Araziyi olduğu gibi geri vermelidir. Bu ise; Bu durumda binayı yıkmaz, diktiği
ağacı sökmez, bunları yapan bunların kıymetini alır, diyen Ebu Hanife'nin
görüşüne muhaliftir. Hz. Peygamber'in: "Zalim bir kimsenin kökünün bir
hakkı yoktur" buyruğu Ebu Hanife'nin bu görüşünü da reddetmektedir. Hişam
derdi ki: "Zalim kök" kişinin bu vesileyle oraya hak kazanması için
başkasına ait arazide ağaç dikmesidir.
Malik der ki: Zalim kök,
haksız yere birşeyalan, kazı yapan ve birşeyler diken herkesin yaptığını
kapsar.
Yine Malik der ki: Bir
kimse bir araziyi gasb edip orayı ekse yahut kiraya verse ya da bir ev gasb
edip orada yerleşse ya da kiraya verse sonra da arazi sahibi orayı hakettiği
için geri alacak olsa, gasb edenin, orada kaldığı sürenin kirasını veya
kiralamışsa aldığı kirayı ona vermesi gerekir. Gasp ettiği o evde yerleşmez
yahut araziyi atıl bırakıp ekmemesi durumu ile ilgili olarak, farklı görüşleri
nakledilmiştir. Mezhebinde meşhur olan görüşe göre ise, bu durumda herhangi bir
şey ödemesi gerekmez. Bununla birlikte bütün bunların kirasını ödemekle yükümlü
olduğuna dair bir görüşü de rivayet olunmuştur. el-Vekkar bu görüşü tercih
ettiği gibi Şafii'nin görüşü de budur. Çünkü, Hz. Peygamber'in: "Zalimin
kökünün bir hakkı yoktur" hadisi de bunu gerektirmektedir.
Ebu Davud,
Ebu'z-Zübeyr'den rivayet ettiğine göre, iki kişi Resulullah (s.a.v.)'ın
huzurunda davalaştı. Bunlardan birisi bir diğerine ait araziye hurma ağaçları
dikmişti. Hz. Peygamber, arazi sahibi lehine arazisinin verilmesini hükme
bağladı, hurma ağaçlarını dikene de ağaçlarını oradan sökmesini emretti.

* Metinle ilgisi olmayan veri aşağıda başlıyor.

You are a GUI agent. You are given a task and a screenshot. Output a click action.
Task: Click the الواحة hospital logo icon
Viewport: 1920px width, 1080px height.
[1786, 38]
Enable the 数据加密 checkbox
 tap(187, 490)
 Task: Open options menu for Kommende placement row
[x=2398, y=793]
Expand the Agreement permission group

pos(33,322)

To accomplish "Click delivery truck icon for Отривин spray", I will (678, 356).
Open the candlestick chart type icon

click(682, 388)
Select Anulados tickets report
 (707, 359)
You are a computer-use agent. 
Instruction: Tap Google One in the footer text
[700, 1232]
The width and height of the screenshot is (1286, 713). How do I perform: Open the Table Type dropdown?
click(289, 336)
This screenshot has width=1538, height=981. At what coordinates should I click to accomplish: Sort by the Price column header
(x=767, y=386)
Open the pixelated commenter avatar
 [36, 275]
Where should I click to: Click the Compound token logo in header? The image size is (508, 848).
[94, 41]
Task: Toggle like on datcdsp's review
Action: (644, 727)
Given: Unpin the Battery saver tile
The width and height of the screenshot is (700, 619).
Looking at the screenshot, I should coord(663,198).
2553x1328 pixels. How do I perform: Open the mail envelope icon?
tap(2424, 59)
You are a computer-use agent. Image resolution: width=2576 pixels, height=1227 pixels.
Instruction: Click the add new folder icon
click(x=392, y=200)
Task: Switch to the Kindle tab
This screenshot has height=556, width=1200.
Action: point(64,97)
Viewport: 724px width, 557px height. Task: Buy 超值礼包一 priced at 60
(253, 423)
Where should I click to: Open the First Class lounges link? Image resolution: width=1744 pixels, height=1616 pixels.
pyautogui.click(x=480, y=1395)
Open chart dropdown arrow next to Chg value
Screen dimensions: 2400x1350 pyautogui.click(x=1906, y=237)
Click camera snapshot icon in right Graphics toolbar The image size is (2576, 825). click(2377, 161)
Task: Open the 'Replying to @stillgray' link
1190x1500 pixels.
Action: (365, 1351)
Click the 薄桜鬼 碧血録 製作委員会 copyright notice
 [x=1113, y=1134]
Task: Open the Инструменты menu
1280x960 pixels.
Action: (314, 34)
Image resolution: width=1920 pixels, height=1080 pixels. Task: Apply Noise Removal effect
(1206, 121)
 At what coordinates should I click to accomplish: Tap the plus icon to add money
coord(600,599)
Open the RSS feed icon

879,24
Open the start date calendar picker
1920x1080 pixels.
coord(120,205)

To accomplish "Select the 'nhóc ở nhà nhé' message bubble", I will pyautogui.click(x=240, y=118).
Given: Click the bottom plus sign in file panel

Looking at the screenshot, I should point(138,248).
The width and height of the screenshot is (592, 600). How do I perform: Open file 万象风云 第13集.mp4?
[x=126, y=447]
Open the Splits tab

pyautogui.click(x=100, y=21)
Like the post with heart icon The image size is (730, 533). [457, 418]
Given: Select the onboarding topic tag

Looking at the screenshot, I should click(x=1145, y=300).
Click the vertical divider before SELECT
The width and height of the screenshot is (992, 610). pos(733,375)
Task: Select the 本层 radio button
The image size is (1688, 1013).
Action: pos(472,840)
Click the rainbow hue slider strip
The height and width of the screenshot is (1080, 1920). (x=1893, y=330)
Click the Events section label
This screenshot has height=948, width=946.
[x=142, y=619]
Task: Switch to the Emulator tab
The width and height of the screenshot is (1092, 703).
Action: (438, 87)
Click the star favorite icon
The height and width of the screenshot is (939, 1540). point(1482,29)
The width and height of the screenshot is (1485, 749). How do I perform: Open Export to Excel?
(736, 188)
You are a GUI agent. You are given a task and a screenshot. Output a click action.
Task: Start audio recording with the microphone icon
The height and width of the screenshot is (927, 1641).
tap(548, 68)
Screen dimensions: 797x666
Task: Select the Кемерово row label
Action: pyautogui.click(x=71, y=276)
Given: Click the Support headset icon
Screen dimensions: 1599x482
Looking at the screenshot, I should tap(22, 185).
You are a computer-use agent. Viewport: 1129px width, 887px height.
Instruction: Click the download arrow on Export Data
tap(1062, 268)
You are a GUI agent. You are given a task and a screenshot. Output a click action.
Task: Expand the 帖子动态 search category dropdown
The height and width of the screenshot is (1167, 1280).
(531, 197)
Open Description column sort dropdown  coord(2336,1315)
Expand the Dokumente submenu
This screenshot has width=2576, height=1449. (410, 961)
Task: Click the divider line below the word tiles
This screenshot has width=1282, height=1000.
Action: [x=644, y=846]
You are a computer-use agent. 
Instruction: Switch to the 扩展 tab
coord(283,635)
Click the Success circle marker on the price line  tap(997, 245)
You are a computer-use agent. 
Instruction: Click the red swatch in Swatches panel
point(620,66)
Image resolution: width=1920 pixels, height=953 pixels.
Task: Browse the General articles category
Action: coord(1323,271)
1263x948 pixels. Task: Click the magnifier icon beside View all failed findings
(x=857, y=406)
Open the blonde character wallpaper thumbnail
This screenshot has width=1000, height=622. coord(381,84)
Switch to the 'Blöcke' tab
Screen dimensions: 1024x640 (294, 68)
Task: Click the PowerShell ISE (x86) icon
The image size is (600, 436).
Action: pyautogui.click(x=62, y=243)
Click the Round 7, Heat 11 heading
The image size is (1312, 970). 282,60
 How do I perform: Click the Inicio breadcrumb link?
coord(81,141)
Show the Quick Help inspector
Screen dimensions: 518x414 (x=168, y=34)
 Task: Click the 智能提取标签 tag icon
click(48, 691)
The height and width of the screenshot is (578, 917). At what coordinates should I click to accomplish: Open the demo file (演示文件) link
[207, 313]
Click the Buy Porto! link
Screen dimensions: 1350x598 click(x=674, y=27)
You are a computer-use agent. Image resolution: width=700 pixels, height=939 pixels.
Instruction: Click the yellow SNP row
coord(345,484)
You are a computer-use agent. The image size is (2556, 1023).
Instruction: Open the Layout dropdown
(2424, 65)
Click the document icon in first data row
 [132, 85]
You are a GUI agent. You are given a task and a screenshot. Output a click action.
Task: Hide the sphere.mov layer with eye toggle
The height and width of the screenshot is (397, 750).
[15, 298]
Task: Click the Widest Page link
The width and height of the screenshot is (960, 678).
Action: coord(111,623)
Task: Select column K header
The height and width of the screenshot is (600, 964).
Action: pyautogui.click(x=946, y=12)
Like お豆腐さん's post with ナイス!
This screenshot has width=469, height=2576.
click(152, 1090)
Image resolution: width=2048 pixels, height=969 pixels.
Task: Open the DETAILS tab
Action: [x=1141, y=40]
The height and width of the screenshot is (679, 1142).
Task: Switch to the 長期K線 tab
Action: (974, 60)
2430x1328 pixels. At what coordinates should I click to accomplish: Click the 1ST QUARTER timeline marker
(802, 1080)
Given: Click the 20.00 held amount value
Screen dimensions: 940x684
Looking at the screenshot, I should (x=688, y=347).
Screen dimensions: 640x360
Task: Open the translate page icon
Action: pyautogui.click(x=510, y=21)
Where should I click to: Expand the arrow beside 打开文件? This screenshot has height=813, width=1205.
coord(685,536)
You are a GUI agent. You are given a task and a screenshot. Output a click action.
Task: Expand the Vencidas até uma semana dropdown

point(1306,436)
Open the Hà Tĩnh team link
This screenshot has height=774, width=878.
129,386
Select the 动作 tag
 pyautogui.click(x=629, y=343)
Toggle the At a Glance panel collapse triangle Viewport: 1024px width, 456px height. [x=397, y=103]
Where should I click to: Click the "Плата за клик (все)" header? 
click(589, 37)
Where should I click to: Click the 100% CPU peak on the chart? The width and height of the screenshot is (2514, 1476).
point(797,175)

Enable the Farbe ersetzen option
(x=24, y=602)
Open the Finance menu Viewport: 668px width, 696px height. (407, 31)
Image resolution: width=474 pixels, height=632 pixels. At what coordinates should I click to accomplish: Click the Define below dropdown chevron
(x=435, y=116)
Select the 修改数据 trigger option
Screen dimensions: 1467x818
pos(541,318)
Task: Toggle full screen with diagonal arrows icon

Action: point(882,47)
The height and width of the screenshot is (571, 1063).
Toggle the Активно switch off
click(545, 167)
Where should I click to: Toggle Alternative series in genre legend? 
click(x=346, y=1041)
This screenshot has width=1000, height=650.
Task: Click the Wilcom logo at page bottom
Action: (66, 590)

(Ebu'z-Zübeyr) der ki: Ben bu hurma ağaçlarının -tam olgunlaşmış boylu poslu
hurma ağaçları oldukları halde- topraktan çıkartılıncaya kadar köklerine
baltalarla vurulduğunu gördüm. Bu açık bir nasstır.
İbn Habib der ki: Böyle
bir durumda hüküm şudur: Arazi sahibi, zulmedene yapılacak uygulamada muhayyer
bırakılır. Dilerse, sökülmüş halleriyle kıymetlerini ödeyerek bunları kendi
arazisinde alıkoyar, dilerse de bunların arazisinden sökülmesini ister. Sökme
ücreti de gasb edene aittir.
Darakutni, Hz. Aişe'den
şöyle dediğini rivayet etmektedir: Rasulullah (s.a.v.) şöyle buyurdu: "Her
kim bir topluluğa ait yerde izinleri ile bina yapacak olursa, ona o binanın
kıymeti verilir. İzinleri olmaksızın bina yapacak olursa, o takdirde o
yaptığını yıkar." (Darakutni, IV, 243)
İlim adamlarımız derler
ki: Ona yaptığının kıymetinin veriliş sebebi, menfaatine malik olduğu bir yerde
bina etmiş olmasıdır. Bu da şuna benzer: Bir kimse, şüpheye mebni olarak bir
yerde bina yapsa yahut ağaç dikse, onun bir hakkı vardır. Eğer mal sahibi
dilerse mevcut haliyle bu yaptığı binanın yahut diktiği ağaçların kıymetini
öder. Şayet mal sahibi bunu kabul etmeyecek olursa, bina yapan yahut ağaç
dikene: Sen buna arazisinin çıplak olarak kıymetini öde, denir. Şayet o da bunu
kabul etmezse, ikisi de ortak olurlar.
İbnü'I-Macişun der ki:
Onların ortaklığı şöyle açıklanır: Evvela araziye çıplak olarak kıymet biçilir.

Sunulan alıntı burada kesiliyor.